Not we the conquered! Not to us the blame

Of them that flee, of them that basely yield;

Nor ours the shout of victory, the fame

Of them that vanquish in a stricken field.

That day of battle in the dusty heat

We lay and heard the bullets swish and sing

Like scythes amid the over-ripened wheat,

And we the harvest of their garnering.

Some yielded, No, not we!
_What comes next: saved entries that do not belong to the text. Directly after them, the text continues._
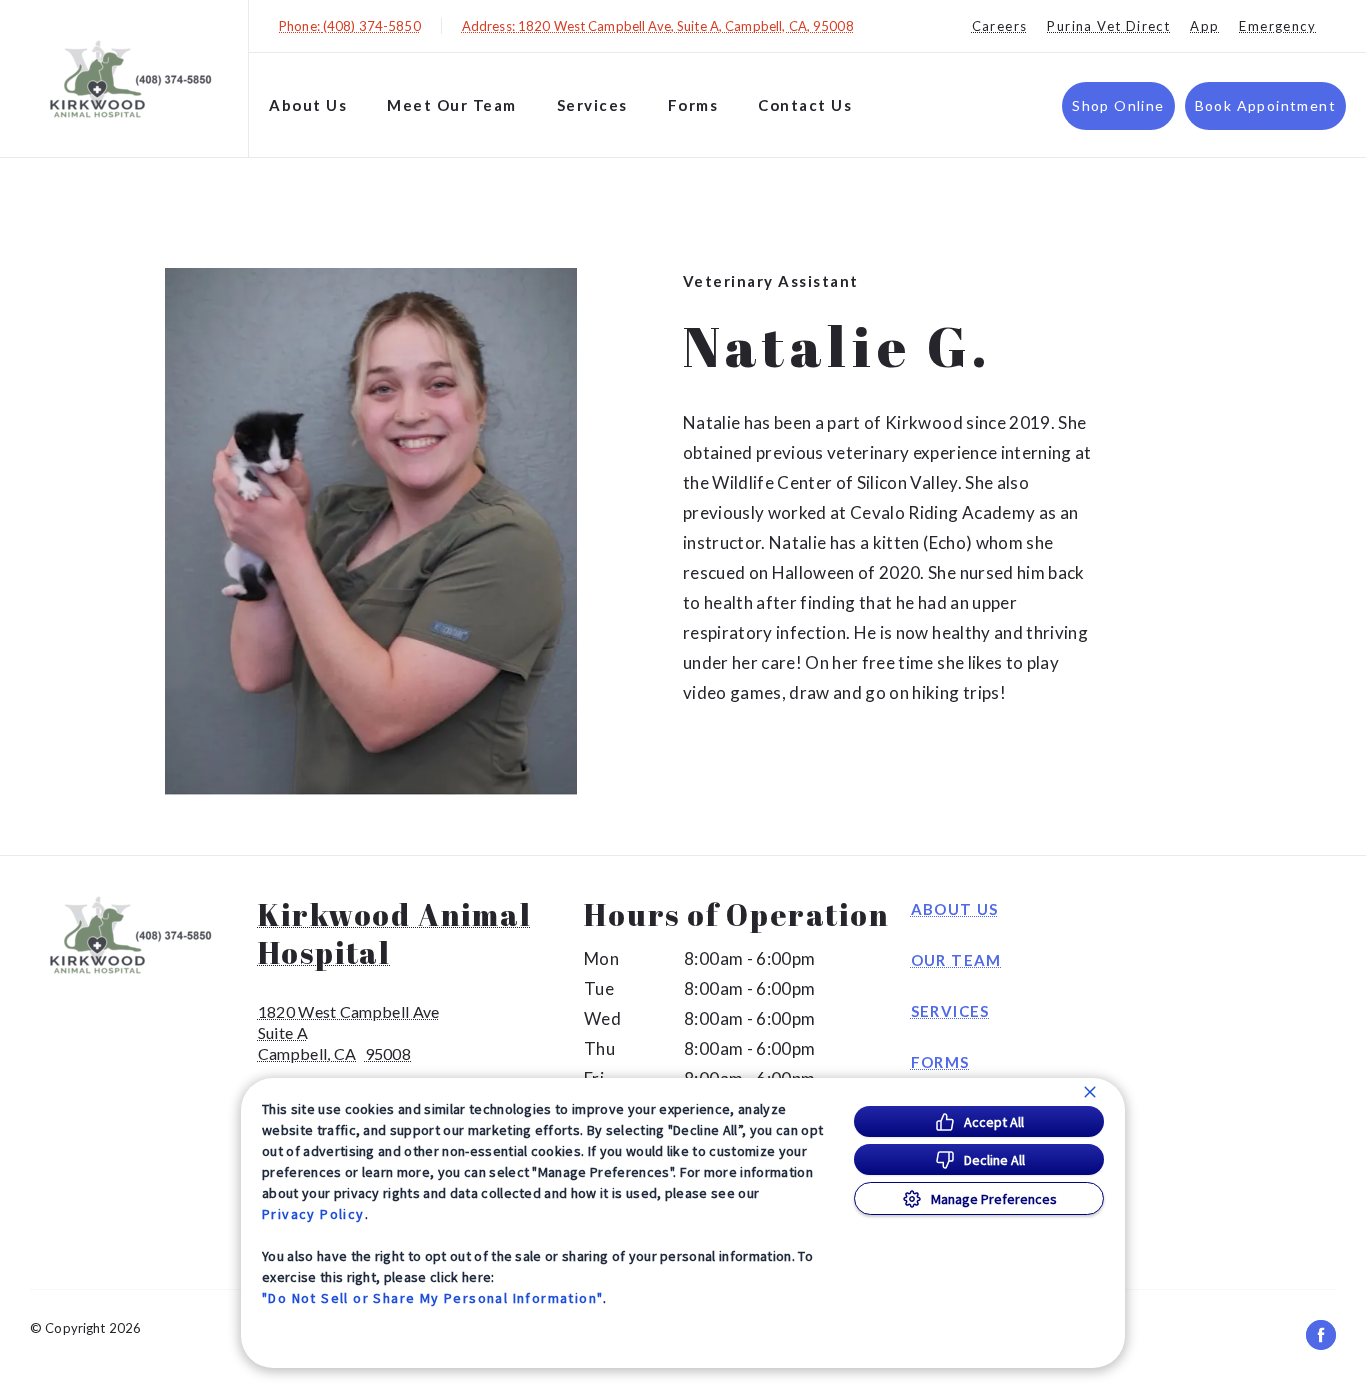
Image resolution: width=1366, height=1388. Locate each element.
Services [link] (950, 1011)
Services (592, 105)
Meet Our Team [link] (452, 105)
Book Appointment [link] (1265, 105)
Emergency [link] (1277, 26)
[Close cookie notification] (1090, 1092)
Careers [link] (1000, 26)
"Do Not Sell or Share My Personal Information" (432, 1298)
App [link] (1204, 26)
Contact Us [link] (805, 105)
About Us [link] (955, 909)
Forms (693, 105)
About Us (308, 105)
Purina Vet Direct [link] (1108, 26)
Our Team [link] (956, 960)
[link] (129, 78)
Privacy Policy (313, 1214)
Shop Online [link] (1118, 105)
Not we, we swear

By these our wounds; this trench upon the hill

Where all the shell-strewn earth is seamed and bare,

Was ours to keep; and lo! we have it still.

We might have yielded, even we, but death

Came for our helper; like a sudden flood

The crashing darkness fell; our painful breath

We drew with gasps amid the choking blood.

The roar fell faint and farther off, and soon

Sank to a foolish humming in our ears,

Like crickets in the long, hot afternoon

Among the wheat fields of the olden years.

Before our eyes a boundless wall of red

Shot through by sudden streaks of jagged pain!

Then a slow-gathering darkness overhead

And rest came on us like a quiet rain.

Not we the conquered! Not to us the shame,

Who hold our earthen ramparts, nor shall cease

To hold them ever; victors we, who came

In that fierce moment to our honoured peace.